Task: Starting at the top of the entries below, set down each line exactly as written, and stop after the line containing "Promebo registra mais".

Data for this exercise Block Start

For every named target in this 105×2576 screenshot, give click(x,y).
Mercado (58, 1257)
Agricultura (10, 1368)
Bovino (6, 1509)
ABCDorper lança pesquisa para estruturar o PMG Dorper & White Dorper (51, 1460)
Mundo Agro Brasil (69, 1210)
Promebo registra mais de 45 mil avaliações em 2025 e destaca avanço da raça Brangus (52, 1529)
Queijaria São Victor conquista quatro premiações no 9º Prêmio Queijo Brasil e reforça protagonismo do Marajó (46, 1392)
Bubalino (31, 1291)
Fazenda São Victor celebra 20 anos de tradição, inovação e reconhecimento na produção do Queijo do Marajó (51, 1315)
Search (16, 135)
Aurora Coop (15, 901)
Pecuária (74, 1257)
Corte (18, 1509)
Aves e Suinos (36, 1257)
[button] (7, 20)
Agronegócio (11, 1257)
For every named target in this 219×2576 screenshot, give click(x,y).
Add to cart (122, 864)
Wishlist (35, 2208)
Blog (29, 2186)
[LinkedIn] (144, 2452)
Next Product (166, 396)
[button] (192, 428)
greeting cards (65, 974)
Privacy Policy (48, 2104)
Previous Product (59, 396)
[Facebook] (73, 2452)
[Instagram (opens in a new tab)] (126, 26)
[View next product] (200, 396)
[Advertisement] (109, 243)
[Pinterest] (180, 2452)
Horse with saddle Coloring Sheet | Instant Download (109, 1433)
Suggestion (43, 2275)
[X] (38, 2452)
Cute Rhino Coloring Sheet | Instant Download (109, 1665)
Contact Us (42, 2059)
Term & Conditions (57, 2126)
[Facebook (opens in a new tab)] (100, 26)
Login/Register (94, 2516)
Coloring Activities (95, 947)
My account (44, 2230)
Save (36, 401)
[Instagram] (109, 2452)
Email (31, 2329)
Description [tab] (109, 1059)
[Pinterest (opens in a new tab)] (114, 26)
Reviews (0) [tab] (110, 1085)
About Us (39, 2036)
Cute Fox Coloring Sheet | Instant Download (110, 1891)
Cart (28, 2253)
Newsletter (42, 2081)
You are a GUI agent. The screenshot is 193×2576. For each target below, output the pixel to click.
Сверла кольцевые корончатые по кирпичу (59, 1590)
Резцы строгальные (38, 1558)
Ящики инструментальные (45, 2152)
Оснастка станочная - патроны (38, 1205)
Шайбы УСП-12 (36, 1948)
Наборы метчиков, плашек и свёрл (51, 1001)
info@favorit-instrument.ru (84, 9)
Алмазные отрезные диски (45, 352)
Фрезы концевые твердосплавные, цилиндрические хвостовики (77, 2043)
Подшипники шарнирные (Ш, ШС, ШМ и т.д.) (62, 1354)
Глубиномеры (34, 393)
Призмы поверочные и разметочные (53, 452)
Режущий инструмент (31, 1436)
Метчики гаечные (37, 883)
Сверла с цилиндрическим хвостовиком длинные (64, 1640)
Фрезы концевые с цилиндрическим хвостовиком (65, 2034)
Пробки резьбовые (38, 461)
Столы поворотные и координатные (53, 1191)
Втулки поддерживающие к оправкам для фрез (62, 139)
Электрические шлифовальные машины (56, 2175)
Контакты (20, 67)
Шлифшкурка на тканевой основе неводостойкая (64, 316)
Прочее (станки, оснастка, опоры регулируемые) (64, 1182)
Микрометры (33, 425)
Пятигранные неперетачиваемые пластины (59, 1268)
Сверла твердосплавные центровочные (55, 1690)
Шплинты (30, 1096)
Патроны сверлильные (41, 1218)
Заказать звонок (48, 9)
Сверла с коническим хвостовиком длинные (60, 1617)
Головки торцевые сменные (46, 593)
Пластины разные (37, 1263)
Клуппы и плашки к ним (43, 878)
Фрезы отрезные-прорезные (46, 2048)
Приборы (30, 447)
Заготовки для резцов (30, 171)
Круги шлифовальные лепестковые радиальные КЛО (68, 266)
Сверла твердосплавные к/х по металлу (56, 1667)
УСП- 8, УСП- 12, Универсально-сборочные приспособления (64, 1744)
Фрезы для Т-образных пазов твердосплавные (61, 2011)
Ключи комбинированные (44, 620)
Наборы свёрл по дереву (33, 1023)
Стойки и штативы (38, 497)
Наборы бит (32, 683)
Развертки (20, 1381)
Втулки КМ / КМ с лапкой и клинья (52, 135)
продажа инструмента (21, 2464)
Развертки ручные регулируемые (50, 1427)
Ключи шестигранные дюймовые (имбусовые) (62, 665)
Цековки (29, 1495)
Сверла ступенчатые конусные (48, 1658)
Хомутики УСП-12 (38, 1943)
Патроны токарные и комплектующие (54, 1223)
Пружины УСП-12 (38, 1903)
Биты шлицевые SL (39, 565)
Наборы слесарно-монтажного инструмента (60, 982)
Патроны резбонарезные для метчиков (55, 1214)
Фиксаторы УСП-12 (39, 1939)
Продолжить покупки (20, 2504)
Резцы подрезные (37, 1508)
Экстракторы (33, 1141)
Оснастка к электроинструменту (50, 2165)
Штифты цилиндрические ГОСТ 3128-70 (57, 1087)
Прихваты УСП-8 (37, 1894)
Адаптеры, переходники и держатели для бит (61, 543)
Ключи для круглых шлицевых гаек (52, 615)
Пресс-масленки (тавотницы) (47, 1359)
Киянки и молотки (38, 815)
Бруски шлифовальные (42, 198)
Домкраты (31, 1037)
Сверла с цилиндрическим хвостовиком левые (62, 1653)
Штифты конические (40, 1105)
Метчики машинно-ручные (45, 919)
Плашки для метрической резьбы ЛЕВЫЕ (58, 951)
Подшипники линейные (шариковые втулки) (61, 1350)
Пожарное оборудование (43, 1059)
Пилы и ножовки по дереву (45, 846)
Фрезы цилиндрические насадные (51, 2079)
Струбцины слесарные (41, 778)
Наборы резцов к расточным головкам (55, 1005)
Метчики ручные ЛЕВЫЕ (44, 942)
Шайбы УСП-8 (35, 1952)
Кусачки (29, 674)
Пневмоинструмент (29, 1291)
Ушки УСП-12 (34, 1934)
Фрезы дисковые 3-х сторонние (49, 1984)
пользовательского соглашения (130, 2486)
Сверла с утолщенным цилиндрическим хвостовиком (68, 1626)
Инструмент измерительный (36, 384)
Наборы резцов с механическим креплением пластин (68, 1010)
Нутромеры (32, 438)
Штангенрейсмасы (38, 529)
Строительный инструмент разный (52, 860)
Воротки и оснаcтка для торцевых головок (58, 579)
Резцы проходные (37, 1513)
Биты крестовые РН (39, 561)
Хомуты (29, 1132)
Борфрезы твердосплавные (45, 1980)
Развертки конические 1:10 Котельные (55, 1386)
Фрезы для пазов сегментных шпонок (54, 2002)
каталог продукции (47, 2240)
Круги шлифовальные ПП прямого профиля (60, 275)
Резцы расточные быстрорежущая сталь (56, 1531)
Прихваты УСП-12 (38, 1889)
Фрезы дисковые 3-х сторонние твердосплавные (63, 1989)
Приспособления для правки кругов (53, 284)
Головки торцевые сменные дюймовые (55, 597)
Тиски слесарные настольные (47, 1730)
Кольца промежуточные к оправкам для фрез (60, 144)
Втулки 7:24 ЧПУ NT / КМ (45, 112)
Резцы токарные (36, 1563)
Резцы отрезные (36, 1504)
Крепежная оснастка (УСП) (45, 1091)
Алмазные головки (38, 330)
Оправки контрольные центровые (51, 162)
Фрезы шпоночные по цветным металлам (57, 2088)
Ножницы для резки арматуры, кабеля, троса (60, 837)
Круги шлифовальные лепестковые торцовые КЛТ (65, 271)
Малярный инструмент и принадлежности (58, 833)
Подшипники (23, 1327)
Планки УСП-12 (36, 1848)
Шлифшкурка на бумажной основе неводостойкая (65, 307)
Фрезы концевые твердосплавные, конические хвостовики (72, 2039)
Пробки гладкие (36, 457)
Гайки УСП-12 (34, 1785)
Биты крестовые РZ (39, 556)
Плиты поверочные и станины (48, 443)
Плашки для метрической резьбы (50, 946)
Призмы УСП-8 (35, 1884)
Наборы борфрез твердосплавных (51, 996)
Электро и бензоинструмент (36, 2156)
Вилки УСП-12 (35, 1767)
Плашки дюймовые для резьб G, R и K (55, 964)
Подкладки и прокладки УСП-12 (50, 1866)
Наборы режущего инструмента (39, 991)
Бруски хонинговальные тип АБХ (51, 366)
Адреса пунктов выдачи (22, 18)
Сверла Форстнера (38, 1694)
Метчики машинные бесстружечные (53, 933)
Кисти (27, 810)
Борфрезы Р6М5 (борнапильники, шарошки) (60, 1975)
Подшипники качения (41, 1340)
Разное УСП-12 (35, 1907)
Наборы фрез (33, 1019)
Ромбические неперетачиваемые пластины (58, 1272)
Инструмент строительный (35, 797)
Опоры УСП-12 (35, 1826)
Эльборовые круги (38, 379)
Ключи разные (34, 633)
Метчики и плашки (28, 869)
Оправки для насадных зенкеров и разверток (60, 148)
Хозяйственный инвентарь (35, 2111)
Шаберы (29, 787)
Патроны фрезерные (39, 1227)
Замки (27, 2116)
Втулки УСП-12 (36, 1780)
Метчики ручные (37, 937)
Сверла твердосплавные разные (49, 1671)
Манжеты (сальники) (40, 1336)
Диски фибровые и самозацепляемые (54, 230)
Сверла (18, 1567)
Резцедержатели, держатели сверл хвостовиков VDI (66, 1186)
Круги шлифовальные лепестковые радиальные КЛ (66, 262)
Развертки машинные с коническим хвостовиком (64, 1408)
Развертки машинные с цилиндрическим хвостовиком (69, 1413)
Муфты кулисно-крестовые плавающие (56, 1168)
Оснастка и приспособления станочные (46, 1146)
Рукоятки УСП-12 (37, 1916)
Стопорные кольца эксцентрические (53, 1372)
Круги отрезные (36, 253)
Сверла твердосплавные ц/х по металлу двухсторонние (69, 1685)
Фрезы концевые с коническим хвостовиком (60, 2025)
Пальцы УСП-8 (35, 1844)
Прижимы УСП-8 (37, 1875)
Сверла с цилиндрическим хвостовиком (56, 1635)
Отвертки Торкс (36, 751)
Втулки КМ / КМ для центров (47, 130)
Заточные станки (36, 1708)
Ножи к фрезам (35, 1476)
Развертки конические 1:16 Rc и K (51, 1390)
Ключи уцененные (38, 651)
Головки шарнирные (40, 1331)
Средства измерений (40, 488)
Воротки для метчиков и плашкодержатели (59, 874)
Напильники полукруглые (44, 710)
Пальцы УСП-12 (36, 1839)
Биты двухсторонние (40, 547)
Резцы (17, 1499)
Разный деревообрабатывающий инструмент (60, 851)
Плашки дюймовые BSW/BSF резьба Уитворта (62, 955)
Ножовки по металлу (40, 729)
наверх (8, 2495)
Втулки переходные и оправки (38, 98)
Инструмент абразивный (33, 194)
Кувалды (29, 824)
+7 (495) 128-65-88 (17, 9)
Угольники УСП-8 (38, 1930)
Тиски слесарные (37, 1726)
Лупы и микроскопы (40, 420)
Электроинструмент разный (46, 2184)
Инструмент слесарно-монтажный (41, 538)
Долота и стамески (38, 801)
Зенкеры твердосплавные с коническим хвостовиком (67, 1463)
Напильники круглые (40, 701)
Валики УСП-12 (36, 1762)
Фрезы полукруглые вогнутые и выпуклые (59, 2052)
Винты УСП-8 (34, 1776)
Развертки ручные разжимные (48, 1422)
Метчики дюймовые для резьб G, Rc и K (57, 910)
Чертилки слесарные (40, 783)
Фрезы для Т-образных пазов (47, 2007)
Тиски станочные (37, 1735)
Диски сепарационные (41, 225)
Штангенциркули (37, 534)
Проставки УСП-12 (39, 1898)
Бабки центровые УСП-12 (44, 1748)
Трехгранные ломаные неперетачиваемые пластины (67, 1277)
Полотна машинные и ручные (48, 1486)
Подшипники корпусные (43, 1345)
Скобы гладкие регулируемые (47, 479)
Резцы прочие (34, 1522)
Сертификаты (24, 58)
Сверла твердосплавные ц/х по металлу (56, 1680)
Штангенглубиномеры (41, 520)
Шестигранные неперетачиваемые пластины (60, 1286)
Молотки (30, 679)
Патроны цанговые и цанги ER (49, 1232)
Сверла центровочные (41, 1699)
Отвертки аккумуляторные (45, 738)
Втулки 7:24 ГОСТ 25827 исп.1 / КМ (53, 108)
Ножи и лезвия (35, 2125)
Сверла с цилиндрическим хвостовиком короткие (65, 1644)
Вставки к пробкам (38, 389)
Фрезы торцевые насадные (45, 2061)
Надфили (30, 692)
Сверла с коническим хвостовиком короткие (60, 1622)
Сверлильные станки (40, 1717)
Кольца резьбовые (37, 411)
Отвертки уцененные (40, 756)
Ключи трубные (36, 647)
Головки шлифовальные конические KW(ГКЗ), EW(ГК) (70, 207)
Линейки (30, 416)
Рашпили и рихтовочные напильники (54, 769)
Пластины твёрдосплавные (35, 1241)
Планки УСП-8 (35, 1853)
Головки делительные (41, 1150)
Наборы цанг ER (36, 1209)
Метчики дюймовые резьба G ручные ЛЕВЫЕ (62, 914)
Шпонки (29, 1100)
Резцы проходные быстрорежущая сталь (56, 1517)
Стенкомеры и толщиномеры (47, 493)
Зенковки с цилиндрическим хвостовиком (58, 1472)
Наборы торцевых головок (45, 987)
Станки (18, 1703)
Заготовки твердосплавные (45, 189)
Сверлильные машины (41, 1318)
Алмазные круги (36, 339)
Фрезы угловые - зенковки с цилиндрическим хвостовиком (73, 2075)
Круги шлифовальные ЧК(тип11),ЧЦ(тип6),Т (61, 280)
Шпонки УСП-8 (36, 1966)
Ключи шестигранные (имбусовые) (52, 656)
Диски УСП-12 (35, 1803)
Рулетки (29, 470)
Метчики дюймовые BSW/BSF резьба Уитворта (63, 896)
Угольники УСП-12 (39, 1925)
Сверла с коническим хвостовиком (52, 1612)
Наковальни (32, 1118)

Data for this exercise Block End

Answer space:
For every named target in this 105×2576 screenshot, give click(x,y).
Mercado (58, 1257)
Agricultura (10, 1368)
Bovino (6, 1509)
ABCDorper lança pesquisa para estruturar o PMG Dorper & White Dorper (51, 1460)
Mundo Agro Brasil (69, 1210)
Promebo registra mais de 45 mil avaliações em 2025 e destaca avanço da raça Brangus (52, 1529)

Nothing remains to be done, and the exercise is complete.